(Saved entries)

* START *

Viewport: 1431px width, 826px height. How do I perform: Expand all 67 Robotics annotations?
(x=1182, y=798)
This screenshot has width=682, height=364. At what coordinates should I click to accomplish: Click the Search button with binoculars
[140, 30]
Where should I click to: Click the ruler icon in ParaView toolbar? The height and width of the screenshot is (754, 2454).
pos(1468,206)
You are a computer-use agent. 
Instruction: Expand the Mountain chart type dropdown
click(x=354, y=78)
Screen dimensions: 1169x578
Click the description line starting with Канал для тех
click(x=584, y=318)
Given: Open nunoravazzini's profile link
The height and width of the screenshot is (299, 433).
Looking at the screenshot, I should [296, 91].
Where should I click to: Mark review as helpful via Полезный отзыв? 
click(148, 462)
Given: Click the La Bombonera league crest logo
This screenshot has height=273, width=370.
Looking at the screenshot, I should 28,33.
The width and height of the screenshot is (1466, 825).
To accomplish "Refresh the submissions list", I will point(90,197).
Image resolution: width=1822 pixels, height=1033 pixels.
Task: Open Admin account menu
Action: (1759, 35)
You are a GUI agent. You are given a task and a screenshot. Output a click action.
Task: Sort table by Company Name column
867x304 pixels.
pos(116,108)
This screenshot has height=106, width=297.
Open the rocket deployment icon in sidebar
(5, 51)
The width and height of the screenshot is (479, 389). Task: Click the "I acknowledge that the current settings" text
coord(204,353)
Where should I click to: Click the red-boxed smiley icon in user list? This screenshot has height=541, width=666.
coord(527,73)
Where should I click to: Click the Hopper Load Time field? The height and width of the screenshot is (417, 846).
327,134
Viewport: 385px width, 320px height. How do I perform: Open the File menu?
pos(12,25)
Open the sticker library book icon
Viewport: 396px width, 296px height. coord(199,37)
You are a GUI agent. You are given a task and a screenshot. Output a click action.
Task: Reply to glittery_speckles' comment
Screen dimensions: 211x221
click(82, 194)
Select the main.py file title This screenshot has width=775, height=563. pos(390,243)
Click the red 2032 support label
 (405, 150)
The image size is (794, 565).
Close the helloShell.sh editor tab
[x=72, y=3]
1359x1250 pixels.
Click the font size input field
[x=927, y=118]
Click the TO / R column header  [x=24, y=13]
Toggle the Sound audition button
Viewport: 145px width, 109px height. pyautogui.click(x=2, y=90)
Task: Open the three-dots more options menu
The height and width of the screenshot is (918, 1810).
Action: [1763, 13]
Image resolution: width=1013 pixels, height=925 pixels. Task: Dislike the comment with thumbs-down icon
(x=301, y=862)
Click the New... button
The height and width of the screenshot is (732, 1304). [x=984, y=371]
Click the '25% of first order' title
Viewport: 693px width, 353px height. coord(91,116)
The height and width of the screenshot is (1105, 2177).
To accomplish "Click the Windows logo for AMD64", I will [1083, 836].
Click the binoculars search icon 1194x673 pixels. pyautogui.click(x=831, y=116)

* END *

REQUIREMENT: Copy out every one of the items above word for word, from the first line to the last.

OUTPUT:
Viewport: 1431px width, 826px height. How do I perform: Expand all 67 Robotics annotations?
(x=1182, y=798)
This screenshot has width=682, height=364. At what coordinates should I click to accomplish: Click the Search button with binoculars
[140, 30]
Where should I click to: Click the ruler icon in ParaView toolbar? The height and width of the screenshot is (754, 2454).
pos(1468,206)
You are a computer-use agent. 
Instruction: Expand the Mountain chart type dropdown
click(x=354, y=78)
Screen dimensions: 1169x578
Click the description line starting with Канал для тех
click(x=584, y=318)
Given: Open nunoravazzini's profile link
The height and width of the screenshot is (299, 433).
Looking at the screenshot, I should [296, 91].
Where should I click to: Mark review as helpful via Полезный отзыв? 
click(148, 462)
Given: Click the La Bombonera league crest logo
This screenshot has height=273, width=370.
Looking at the screenshot, I should 28,33.
The width and height of the screenshot is (1466, 825).
To accomplish "Refresh the submissions list", I will point(90,197).
Image resolution: width=1822 pixels, height=1033 pixels.
Task: Open Admin account menu
Action: (1759, 35)
You are a GUI agent. You are given a task and a screenshot. Output a click action.
Task: Sort table by Company Name column
867x304 pixels.
pos(116,108)
This screenshot has height=106, width=297.
Open the rocket deployment icon in sidebar
(5, 51)
The width and height of the screenshot is (479, 389). Task: Click the "I acknowledge that the current settings" text
coord(204,353)
Where should I click to: Click the red-boxed smiley icon in user list? This screenshot has height=541, width=666.
coord(527,73)
Where should I click to: Click the Hopper Load Time field? The height and width of the screenshot is (417, 846).
327,134
Viewport: 385px width, 320px height. How do I perform: Open the File menu?
pos(12,25)
Open the sticker library book icon
Viewport: 396px width, 296px height. coord(199,37)
You are a GUI agent. You are given a task and a screenshot. Output a click action.
Task: Reply to glittery_speckles' comment
Screen dimensions: 211x221
click(82, 194)
Select the main.py file title This screenshot has width=775, height=563. pos(390,243)
Click the red 2032 support label
 (405, 150)
The image size is (794, 565).
Close the helloShell.sh editor tab
[x=72, y=3]
1359x1250 pixels.
Click the font size input field
[x=927, y=118]
Click the TO / R column header  [x=24, y=13]
Toggle the Sound audition button
Viewport: 145px width, 109px height. pyautogui.click(x=2, y=90)
Task: Open the three-dots more options menu
The height and width of the screenshot is (918, 1810).
Action: [1763, 13]
Image resolution: width=1013 pixels, height=925 pixels. Task: Dislike the comment with thumbs-down icon
(x=301, y=862)
Click the New... button
The height and width of the screenshot is (732, 1304). [x=984, y=371]
Click the '25% of first order' title
Viewport: 693px width, 353px height. coord(91,116)
The height and width of the screenshot is (1105, 2177).
To accomplish "Click the Windows logo for AMD64", I will [1083, 836].
Click the binoculars search icon 1194x673 pixels. pyautogui.click(x=831, y=116)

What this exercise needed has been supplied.